幸い高校まではそれほど遠くないため間に合いそうだ。




ホームルーム開始のチャイムと共に教室に滑り込む。


あぁ、、、間に合った...のか?


周りから向けられる視線


見慣れぬ顔


私の席は...あれ?



「ま、間違えましたー!!」



教室が違うのだから自分の席などあるわけがない。


昔の自分を思い出してか、にっこりと笑うおじさん先生。



「セーフ...」



チャイムがなり終わった15秒後程に本来行くべきであった教室に着く。


「アウトですよ。

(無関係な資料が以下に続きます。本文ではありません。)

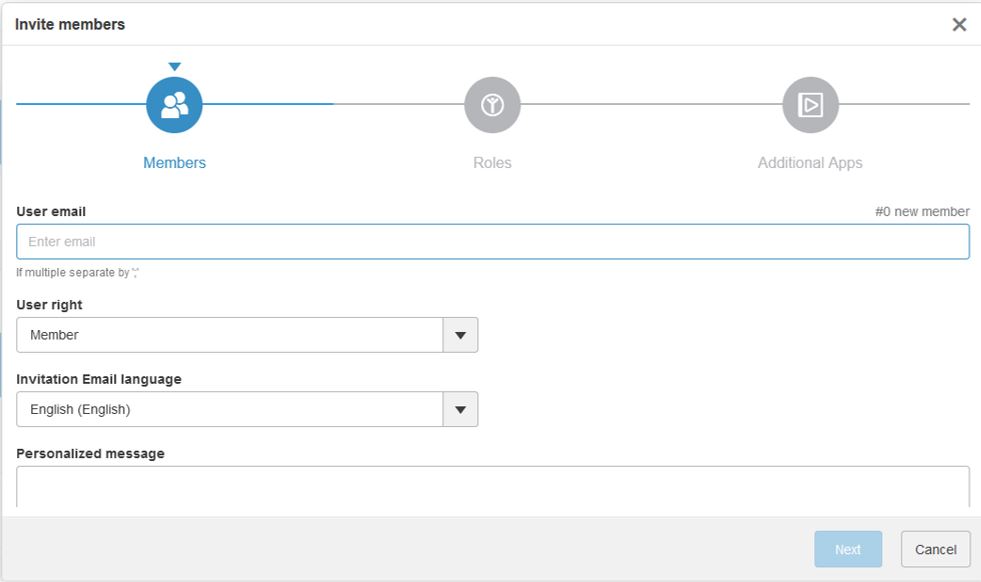Click the Personalized message label
This screenshot has width=981, height=582.
coord(90,453)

」


「え...」


「嘘です、今日は初日なので見逃します。」


担任の先生がその爽やかな笑顔を私に向ける。


「あ、ありがとうございます!!」


開いている窓から春風が吹きカーテンがなびく。

そこから見える景色は、校庭を囲むように植えられた満開の桜。



あの先生の担当の教科数学だっけ...。



人生に何度も訪れる春。



でもその人その人との出会いは人生に1度だけしかないのだ。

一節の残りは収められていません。